Jamaican musician (1950–1987)

Carlton Barrett (17 December 1950 – 17 April 1987) was a Jamaican musician best known for being the long-time drummer for Bob Marley & the Wailers. Recognized for his innovative style, which featured a highly syncopated, broken triplet pattern on the hi-hat, and for his dazzling drum introductions, Barrett's prolific recordings with Bob Marley have been internationally celebrated. He is credited with popularising the one drop rhythm.

Carlton Barrett was born in Kingston, Jamaica, in 1950, the second son of Wilfred and Violet Barrett. As a teenager, he built his first set of drums out of empty paint cans he found on the street. Along with his contemporaries, drummers Sly Dunbar, Leroy "Horsemouth" Wallace, Style Scott and Carlton "Santa" Davis, Barrett was heavily influenced by Lloyd Knibb of the Skatalites.
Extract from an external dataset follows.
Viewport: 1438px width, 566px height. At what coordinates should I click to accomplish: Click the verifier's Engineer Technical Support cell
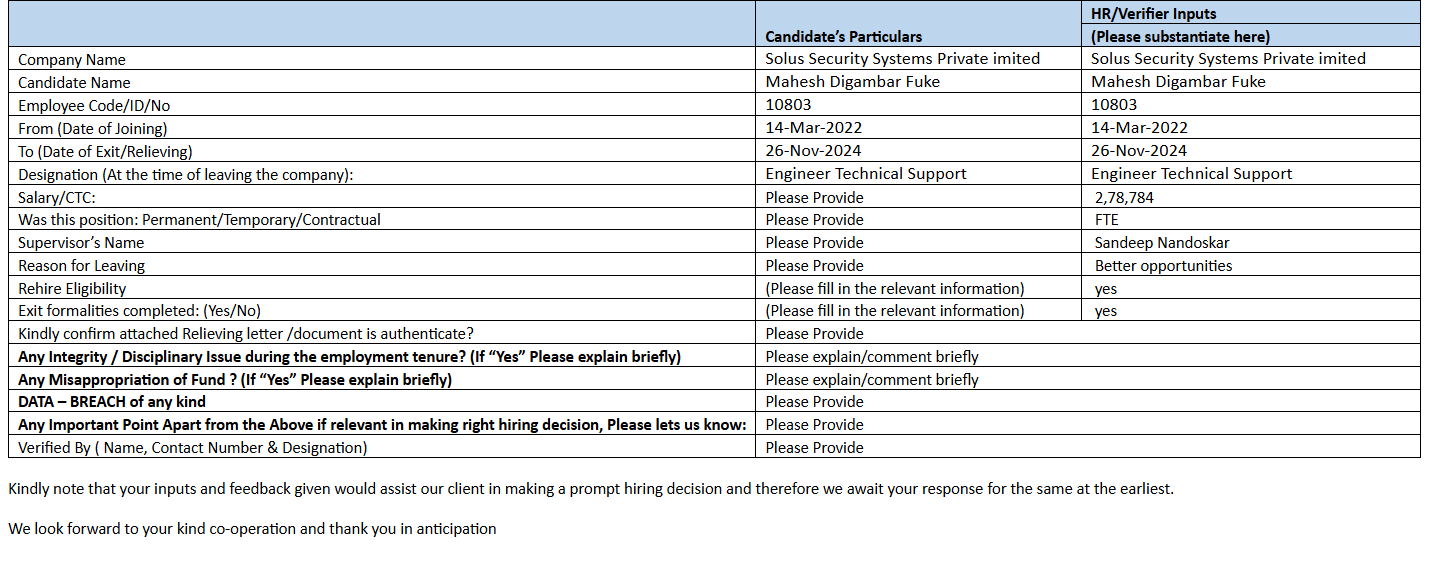coord(1191,174)
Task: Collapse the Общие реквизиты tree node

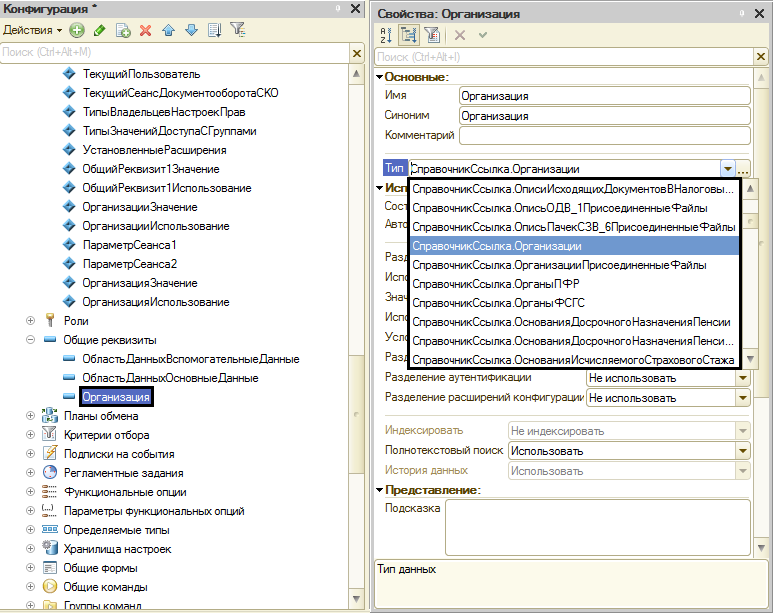Action: tap(30, 340)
In the 1960s, Barrett began performing with his brother Aston "Family Man" Barrett, under the names The Soul Mates, The Rhythm Force and eventually The Hippy Boys, a line-up that featured Max Romeo on vocals, Leroy Brown, Delano Stewart, Glen Adams and Alva Lewis. In 1969, the brothers joined the Wailers (later Known as Bob Marley and the Wailers). During his years with Marley, Barrett continued to record for many of Jamaica's best known artists and is featured on solo albums by Bunny Wailer (Blackheart Man), Augustus Pablo (King Tubbys Meets Rockers Uptown) and Peter Tosh (Legalize It and Equal Rights) as well as many others.

==Death==

On 17 April 1987, a gunman shot and killed Barrett outside his home at 12 Bridgemount Park Avenue in Kingston, Jamaica. He was 36.
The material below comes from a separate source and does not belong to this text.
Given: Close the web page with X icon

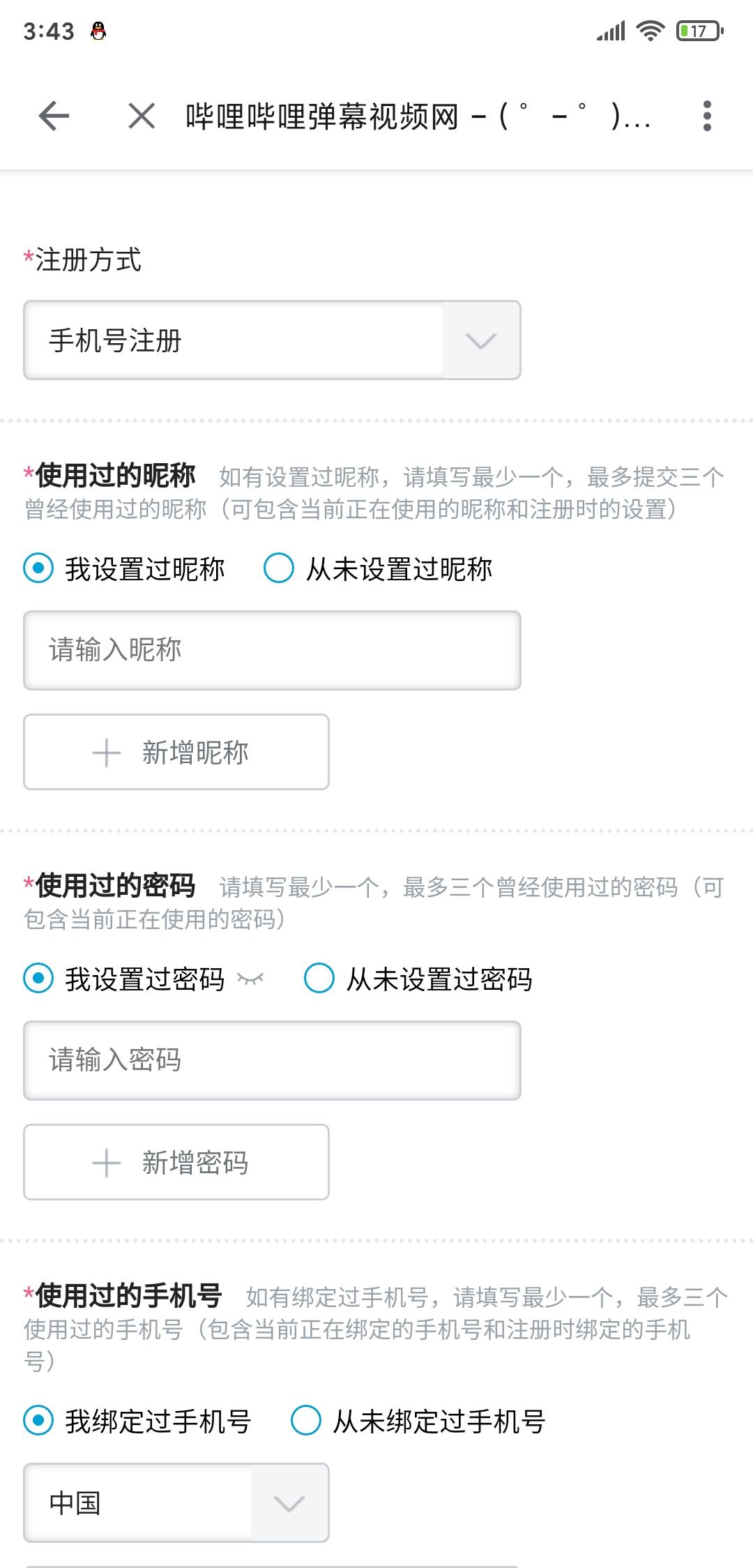Looking at the screenshot, I should point(142,116).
Carlton Barrett's widow, Albertine Barrett, was subsequently jailed on 18 October 1991, after being convicted of conspiracy to commit murder. Sentenced with her were the taxi driver Glenroy Carter, 39, her reputed lover, and Junior "Bang" Neil, 39, a mason, who the prosecution alleged was responsible for the actual shooting.